◆ REQUEST ◆
Convert the items from the line that contains "on ca-label: Thawte" through the end of the items into a Markdown table with the columns Row and Line. Give each non-blank line its own numbered row.

◆ RECORD EXCERPTS ◆
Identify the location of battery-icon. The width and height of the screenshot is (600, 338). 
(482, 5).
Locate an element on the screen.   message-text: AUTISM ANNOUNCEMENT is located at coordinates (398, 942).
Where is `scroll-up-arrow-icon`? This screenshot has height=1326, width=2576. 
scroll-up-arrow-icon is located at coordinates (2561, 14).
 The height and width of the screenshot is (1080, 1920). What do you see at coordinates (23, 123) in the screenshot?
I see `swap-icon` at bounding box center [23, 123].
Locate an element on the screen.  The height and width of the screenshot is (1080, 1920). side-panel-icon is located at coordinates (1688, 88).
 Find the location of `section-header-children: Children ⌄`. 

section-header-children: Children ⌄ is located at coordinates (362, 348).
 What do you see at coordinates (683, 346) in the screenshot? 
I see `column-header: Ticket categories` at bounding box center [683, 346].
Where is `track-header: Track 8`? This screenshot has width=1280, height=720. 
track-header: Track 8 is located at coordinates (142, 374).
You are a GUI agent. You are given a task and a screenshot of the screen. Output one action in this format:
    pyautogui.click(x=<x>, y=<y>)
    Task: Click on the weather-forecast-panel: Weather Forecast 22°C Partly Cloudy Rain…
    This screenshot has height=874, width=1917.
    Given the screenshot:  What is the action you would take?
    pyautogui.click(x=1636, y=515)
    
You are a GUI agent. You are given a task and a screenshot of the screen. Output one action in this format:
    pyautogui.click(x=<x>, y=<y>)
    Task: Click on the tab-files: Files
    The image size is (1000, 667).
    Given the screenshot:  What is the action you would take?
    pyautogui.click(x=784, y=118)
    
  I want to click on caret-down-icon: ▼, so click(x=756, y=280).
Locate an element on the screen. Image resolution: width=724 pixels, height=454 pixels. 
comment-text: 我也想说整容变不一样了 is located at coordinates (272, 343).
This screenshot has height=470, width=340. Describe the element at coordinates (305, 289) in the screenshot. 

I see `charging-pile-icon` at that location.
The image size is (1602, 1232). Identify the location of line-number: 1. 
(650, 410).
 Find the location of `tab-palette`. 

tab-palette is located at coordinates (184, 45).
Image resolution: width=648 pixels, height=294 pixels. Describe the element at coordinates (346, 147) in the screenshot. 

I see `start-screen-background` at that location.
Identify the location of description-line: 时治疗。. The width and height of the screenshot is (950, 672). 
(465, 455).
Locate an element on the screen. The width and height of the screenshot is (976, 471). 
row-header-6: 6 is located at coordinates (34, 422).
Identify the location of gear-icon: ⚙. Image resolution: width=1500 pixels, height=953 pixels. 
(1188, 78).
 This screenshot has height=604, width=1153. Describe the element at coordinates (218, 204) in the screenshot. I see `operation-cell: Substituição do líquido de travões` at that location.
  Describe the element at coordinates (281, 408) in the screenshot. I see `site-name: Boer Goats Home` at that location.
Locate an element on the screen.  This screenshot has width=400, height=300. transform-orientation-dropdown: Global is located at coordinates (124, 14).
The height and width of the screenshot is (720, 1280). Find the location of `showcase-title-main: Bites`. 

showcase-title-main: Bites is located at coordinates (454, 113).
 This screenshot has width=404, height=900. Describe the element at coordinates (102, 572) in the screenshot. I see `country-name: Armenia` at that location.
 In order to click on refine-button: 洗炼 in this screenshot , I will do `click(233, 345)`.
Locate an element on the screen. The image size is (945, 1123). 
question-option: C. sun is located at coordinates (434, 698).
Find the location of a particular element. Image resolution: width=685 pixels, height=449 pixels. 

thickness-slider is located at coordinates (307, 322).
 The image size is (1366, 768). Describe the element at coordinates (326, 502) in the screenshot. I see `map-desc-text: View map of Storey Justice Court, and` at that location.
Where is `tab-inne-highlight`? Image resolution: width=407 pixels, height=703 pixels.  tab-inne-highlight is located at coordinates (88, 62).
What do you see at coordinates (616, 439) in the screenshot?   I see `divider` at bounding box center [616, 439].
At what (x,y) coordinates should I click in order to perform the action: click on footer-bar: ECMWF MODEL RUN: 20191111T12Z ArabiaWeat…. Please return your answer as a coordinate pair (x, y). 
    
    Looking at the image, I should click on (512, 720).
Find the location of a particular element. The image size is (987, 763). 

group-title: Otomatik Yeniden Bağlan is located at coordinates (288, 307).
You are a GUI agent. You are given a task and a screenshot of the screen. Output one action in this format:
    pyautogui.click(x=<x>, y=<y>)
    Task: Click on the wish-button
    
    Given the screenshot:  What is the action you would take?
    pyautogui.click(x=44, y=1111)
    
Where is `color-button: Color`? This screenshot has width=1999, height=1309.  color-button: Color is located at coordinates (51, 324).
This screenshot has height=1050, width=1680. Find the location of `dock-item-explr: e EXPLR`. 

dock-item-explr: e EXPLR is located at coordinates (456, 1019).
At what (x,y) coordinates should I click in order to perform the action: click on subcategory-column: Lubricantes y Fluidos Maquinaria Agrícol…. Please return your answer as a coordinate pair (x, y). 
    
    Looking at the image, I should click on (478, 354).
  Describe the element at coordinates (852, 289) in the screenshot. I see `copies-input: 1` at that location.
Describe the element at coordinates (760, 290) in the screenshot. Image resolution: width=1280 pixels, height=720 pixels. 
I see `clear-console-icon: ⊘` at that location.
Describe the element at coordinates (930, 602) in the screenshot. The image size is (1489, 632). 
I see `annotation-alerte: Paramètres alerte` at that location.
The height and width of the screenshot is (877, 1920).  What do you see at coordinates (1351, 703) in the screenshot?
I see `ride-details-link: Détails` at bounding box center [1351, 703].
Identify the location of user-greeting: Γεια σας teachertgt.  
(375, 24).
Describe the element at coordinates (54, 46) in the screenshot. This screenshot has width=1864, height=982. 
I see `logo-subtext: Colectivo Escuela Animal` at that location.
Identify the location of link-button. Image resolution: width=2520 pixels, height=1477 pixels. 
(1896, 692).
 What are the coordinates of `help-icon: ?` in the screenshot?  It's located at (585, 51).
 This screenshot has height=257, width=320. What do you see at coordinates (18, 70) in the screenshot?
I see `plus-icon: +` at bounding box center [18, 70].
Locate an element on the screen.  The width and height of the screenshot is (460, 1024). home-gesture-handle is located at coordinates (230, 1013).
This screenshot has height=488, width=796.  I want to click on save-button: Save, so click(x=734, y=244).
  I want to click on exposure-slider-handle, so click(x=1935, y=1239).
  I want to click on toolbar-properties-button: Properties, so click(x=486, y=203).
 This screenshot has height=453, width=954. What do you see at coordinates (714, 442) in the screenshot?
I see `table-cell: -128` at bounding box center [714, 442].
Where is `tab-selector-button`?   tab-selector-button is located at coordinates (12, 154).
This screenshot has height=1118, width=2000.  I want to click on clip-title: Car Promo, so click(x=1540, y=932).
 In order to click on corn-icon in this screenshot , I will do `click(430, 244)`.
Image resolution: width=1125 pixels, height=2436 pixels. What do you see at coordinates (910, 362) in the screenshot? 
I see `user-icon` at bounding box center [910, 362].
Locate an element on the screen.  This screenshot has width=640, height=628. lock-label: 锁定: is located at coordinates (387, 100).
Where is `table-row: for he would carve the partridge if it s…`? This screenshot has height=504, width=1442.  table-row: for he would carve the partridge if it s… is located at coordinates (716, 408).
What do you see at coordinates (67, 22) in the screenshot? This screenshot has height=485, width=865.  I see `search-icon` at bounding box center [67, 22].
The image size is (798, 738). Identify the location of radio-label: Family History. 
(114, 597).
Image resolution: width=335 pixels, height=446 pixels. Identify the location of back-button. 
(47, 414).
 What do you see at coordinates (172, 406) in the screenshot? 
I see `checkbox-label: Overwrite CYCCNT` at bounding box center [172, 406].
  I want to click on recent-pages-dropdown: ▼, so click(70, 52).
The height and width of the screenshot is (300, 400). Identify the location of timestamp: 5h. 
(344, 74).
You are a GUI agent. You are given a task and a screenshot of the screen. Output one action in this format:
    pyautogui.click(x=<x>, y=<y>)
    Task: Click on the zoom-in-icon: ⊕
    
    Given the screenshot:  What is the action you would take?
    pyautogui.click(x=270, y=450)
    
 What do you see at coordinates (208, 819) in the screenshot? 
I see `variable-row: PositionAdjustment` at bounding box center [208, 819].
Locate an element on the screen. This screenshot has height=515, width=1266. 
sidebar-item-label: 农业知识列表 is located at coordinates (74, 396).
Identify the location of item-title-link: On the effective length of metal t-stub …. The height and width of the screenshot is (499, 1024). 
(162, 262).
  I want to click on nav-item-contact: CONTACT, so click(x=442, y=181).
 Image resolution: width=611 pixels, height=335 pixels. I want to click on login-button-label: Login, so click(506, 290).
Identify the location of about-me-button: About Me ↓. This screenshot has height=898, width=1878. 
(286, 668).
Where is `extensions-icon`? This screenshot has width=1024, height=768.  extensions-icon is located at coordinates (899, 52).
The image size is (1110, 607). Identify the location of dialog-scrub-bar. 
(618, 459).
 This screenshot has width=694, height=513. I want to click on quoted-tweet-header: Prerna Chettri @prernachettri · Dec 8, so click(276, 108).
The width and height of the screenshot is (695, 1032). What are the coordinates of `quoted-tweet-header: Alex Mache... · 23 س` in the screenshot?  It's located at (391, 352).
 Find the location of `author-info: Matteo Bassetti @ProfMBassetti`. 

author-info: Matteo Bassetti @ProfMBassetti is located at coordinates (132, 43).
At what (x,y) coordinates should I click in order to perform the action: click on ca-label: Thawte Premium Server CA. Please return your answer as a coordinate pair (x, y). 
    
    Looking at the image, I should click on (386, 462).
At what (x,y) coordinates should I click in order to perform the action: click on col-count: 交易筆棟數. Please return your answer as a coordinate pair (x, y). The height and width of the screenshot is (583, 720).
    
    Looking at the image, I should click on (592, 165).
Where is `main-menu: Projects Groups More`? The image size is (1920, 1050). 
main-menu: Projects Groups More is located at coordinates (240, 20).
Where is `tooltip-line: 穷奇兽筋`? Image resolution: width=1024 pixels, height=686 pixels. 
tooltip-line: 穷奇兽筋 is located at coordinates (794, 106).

◆ YOUR RESPONSE ◆
| Row | Line |
|---|---|
| 1 | At what (x,y) coordinates should I click in order to perform the action: click on ca-label: Thawte Premium Server CA. Please return your answer as a coordinate pair (x, y).  |
| 2 |     Looking at the image, I should click on (386, 462). |
| 3 | At what (x,y) coordinates should I click in order to perform the action: click on col-count: 交易筆棟數. Please return your answer as a coordinate pair (x, y). The height and width of the screenshot is (583, 720). |
| 4 |     Looking at the image, I should click on (592, 165). |
| 5 | Where is `main-menu: Projects Groups More`? The image size is (1920, 1050).  |
| 6 | main-menu: Projects Groups More is located at coordinates (240, 20). |
| 7 | Where is `tooltip-line: 穷奇兽筋`? Image resolution: width=1024 pixels, height=686 pixels.  |
| 8 | tooltip-line: 穷奇兽筋 is located at coordinates (794, 106). |